PROBLEM: Below are some entries. Return exactly the lines from the one with "You are a computer-use" through the final line, leaving out any pictures.

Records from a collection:
--
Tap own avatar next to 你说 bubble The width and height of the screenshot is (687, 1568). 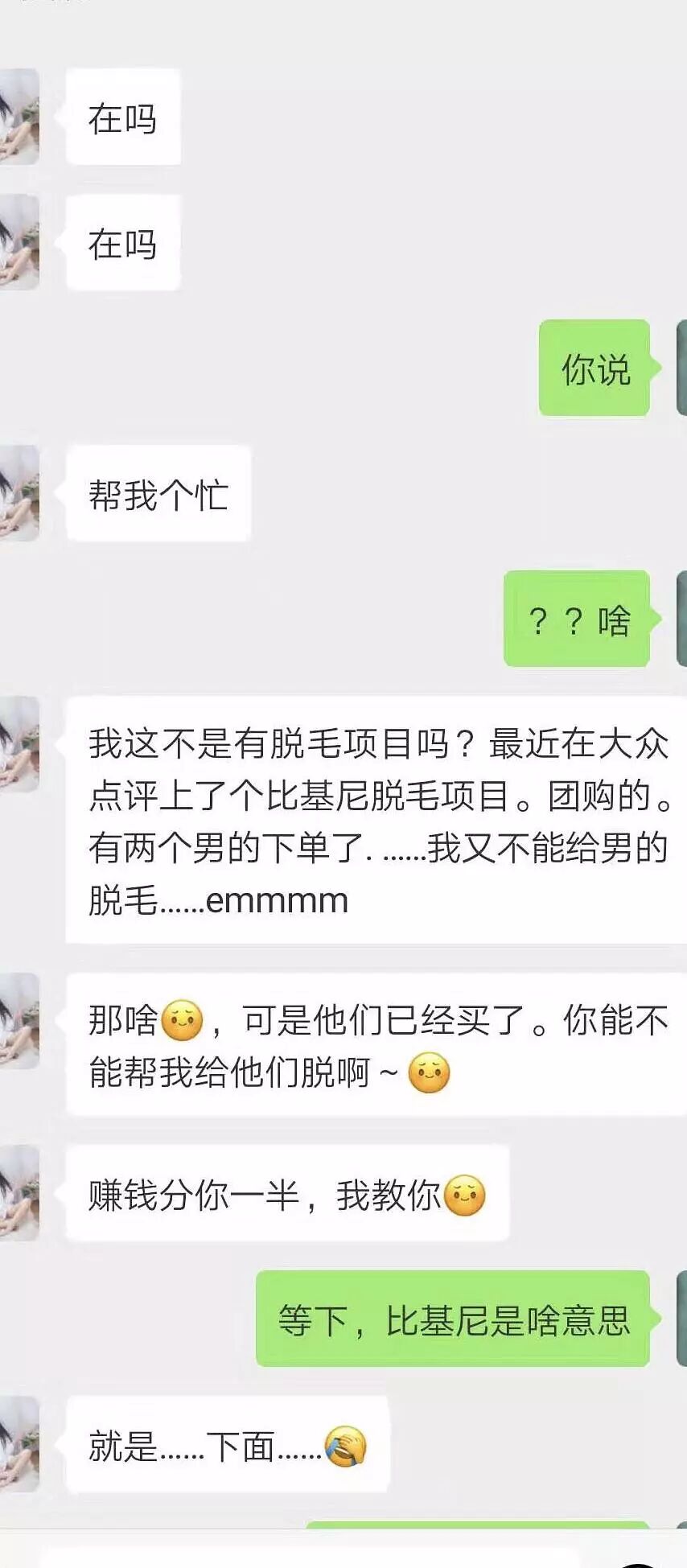682,368
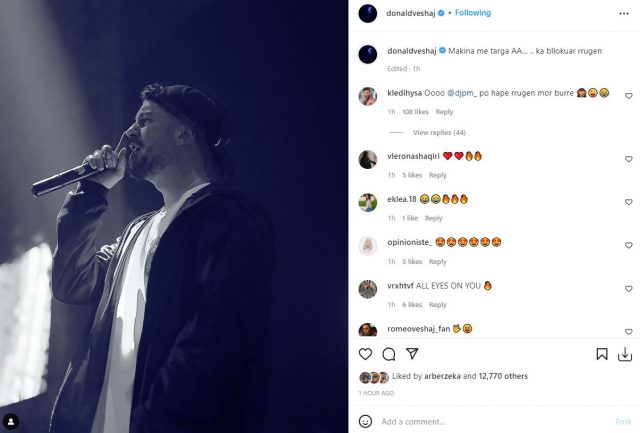The image size is (640, 433).
Task: Like the post with the heart icon
Action: click(x=365, y=354)
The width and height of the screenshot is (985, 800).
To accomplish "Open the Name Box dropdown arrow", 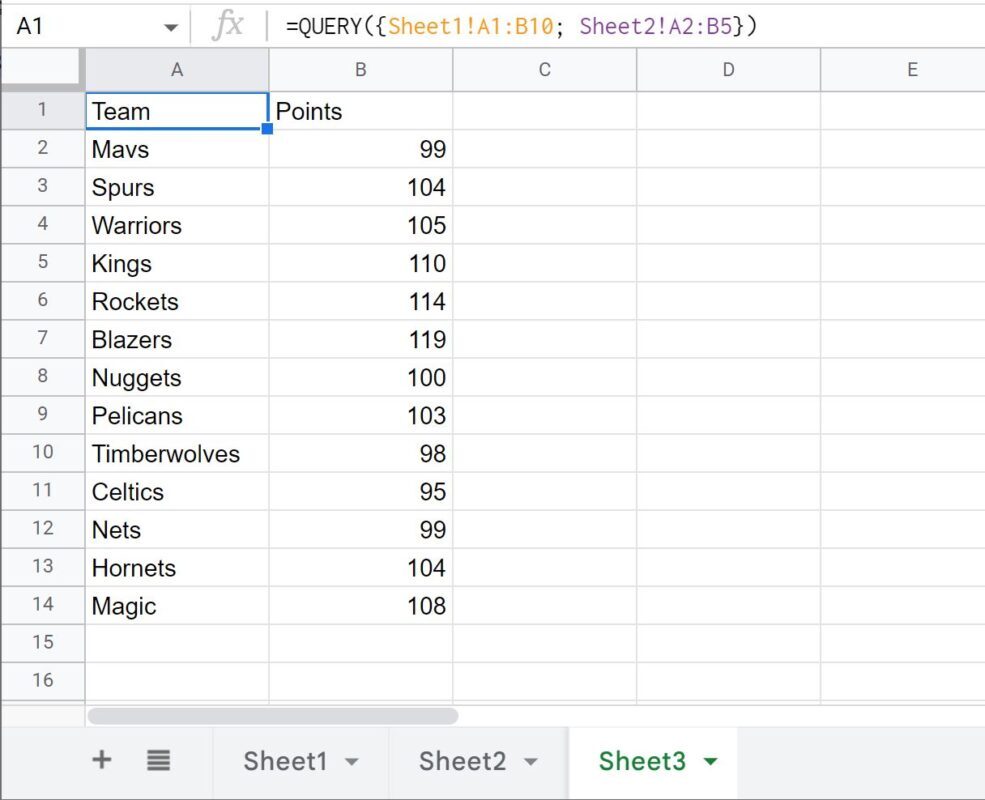I will 170,27.
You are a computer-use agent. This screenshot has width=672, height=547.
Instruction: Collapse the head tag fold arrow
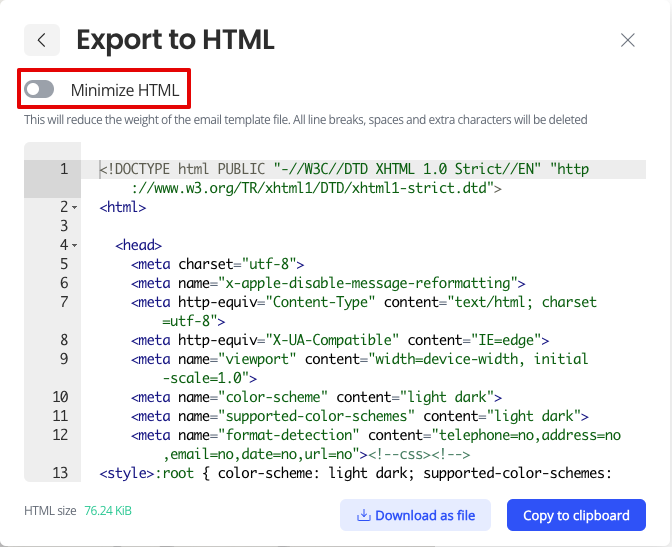tap(75, 246)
--
TASK OUTPUT:
You are a computer-use agent. This screenshot has width=672, height=547.
Instruction: Collapse the head tag fold arrow
tap(75, 246)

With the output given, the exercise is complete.